_Task instructions:_
Your task is to retype, exactly and without pictures, the line holding "Given: Open the sort order dropdown" and each line that follows it to the end of the entries.

[Dataset entries]
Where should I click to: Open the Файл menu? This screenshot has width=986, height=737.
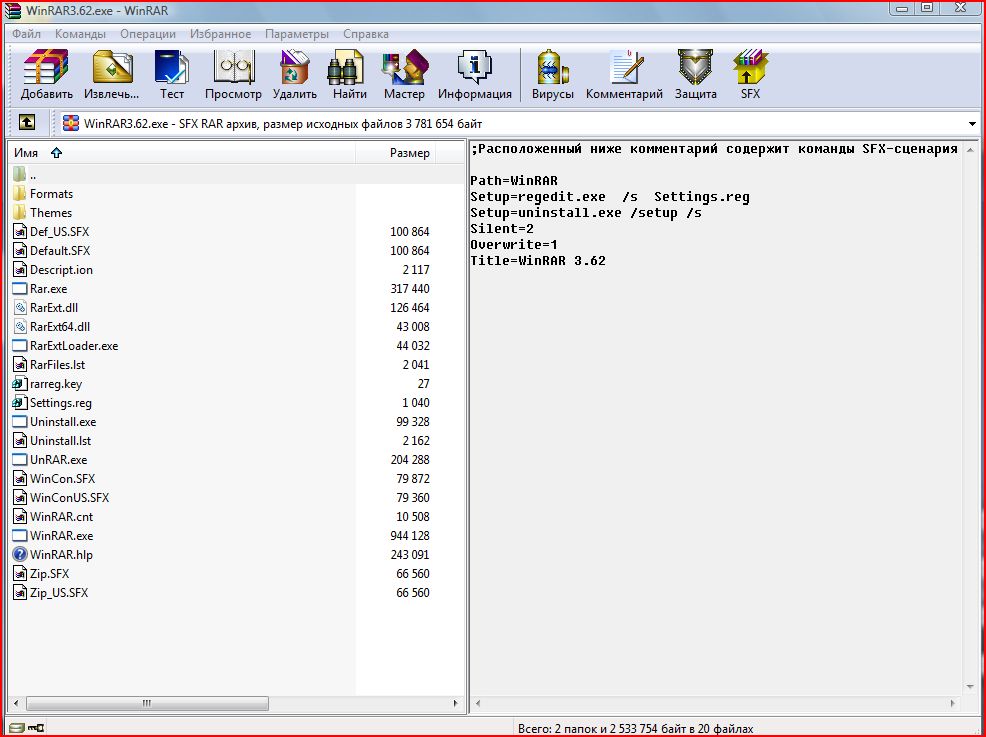tap(26, 34)
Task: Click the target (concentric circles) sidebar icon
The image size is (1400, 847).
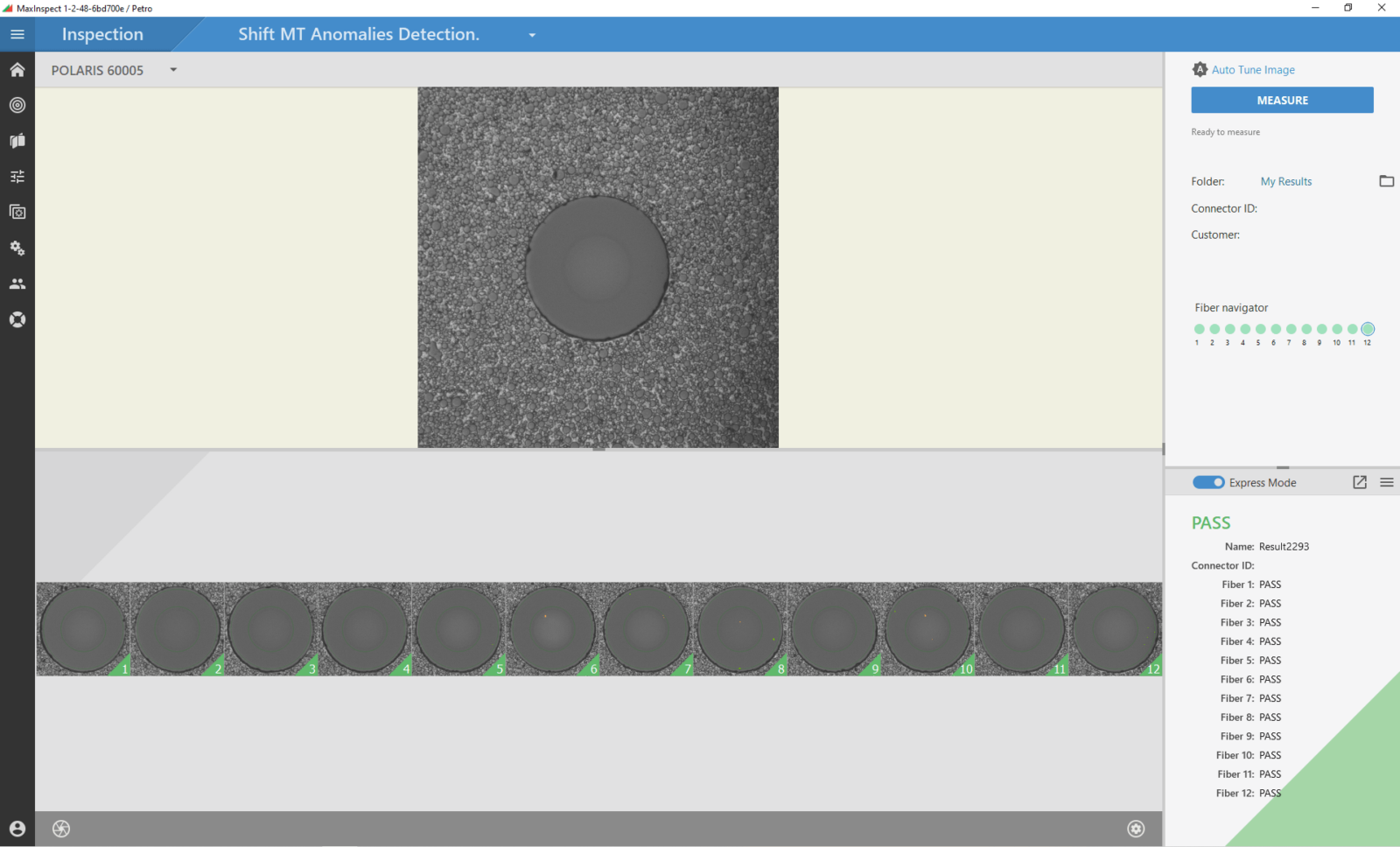Action: click(x=18, y=105)

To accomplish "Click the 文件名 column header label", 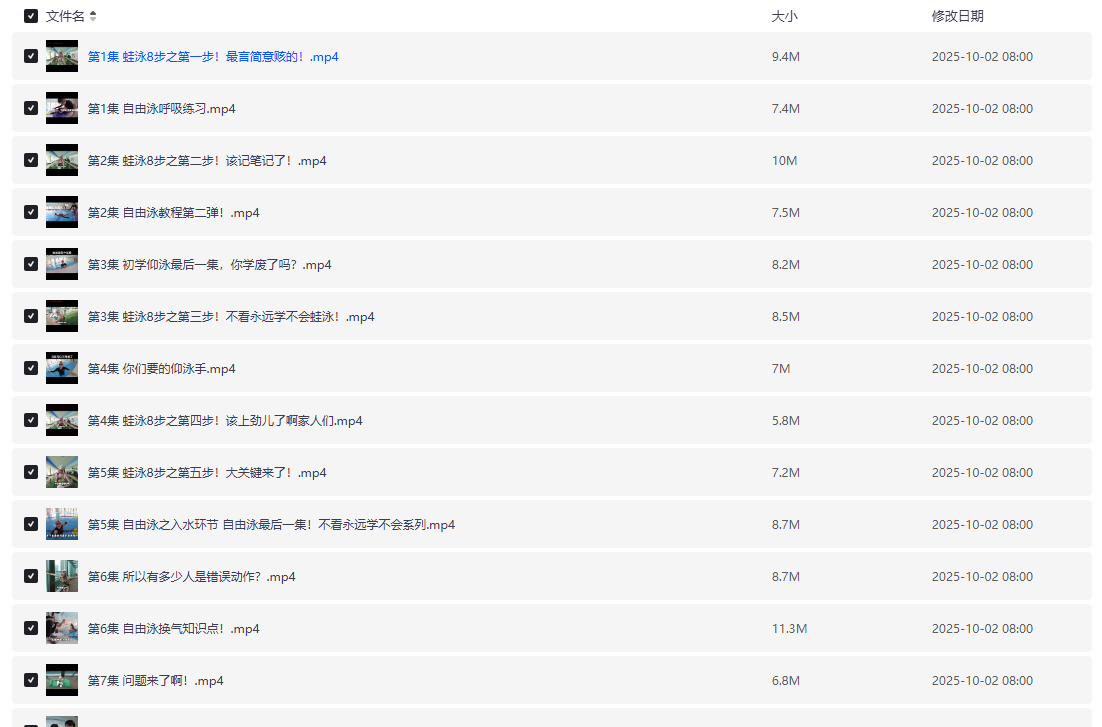I will tap(65, 16).
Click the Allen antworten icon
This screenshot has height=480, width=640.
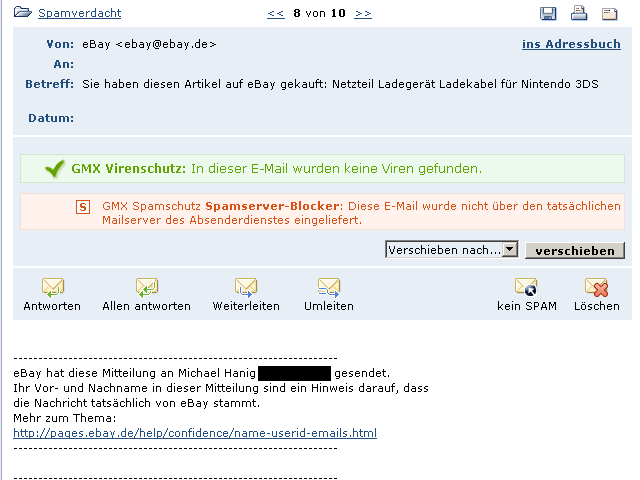point(146,288)
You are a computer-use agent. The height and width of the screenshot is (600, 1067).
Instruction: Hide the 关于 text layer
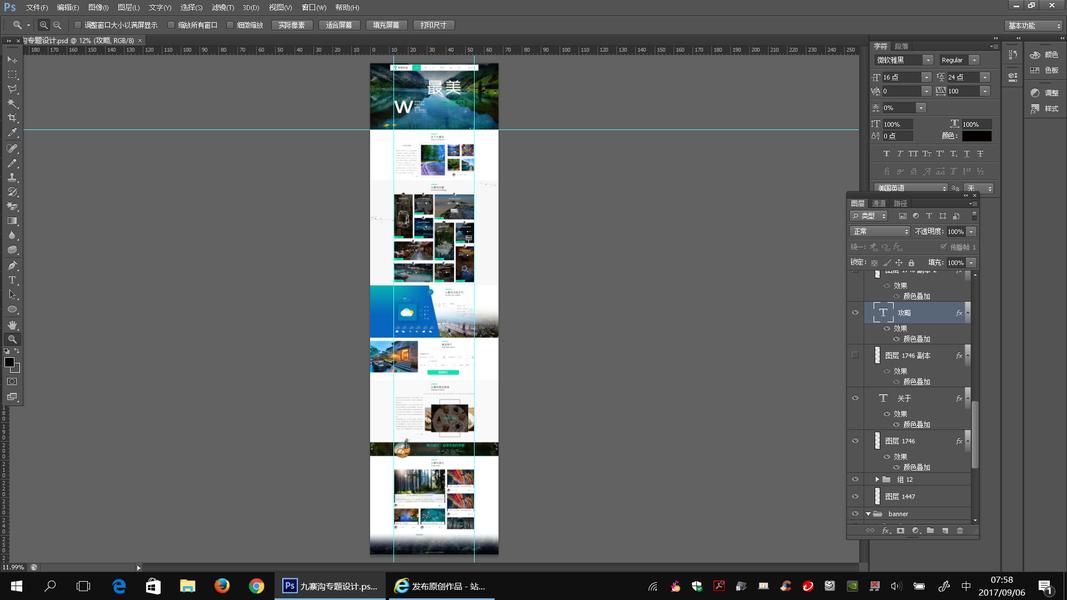855,399
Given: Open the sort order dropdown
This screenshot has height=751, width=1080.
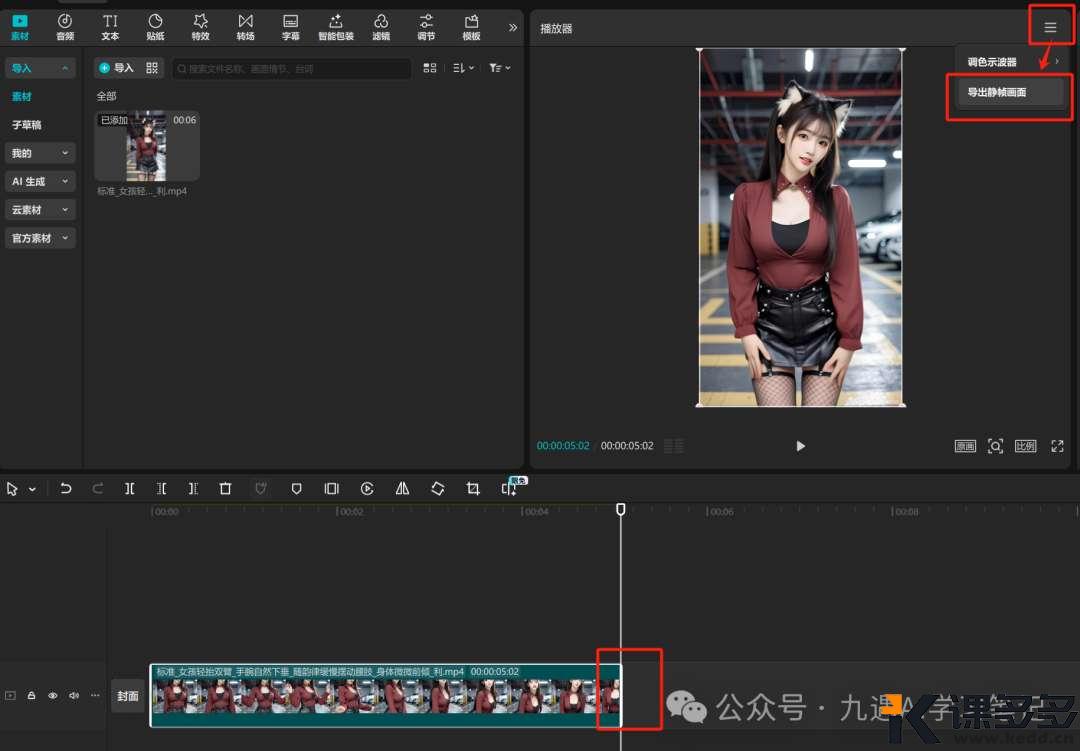Looking at the screenshot, I should click(x=460, y=68).
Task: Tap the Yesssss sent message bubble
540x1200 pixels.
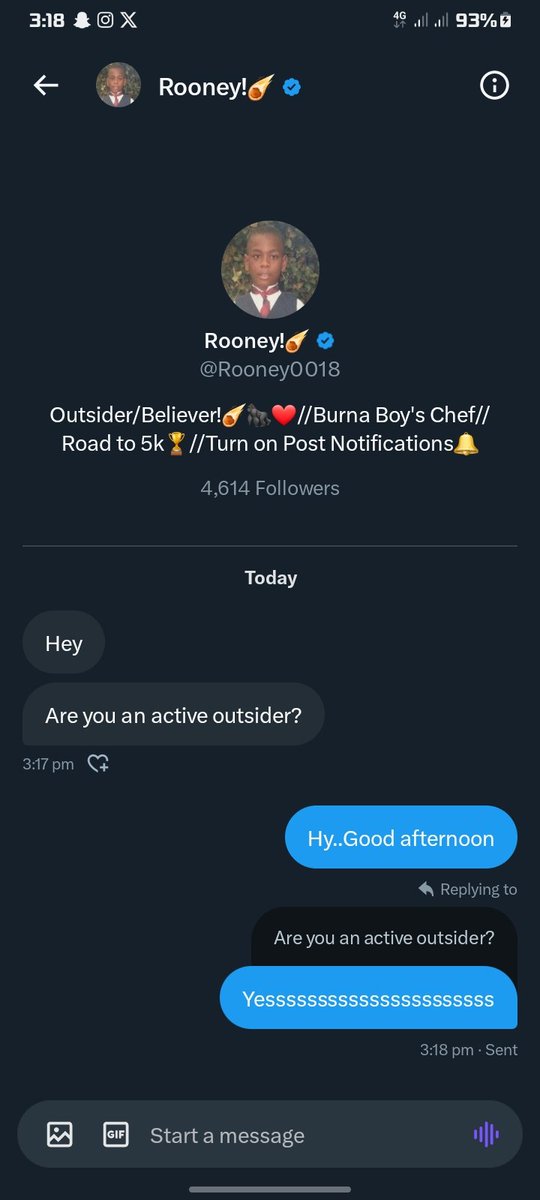Action: tap(368, 998)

_Answer to the problem:_
Given: Open the sort order dropdown
This screenshot has height=751, width=1080.
Looking at the screenshot, I should click(x=460, y=68).
Task: Tap the Yesssss sent message bubble
540x1200 pixels.
Action: tap(368, 998)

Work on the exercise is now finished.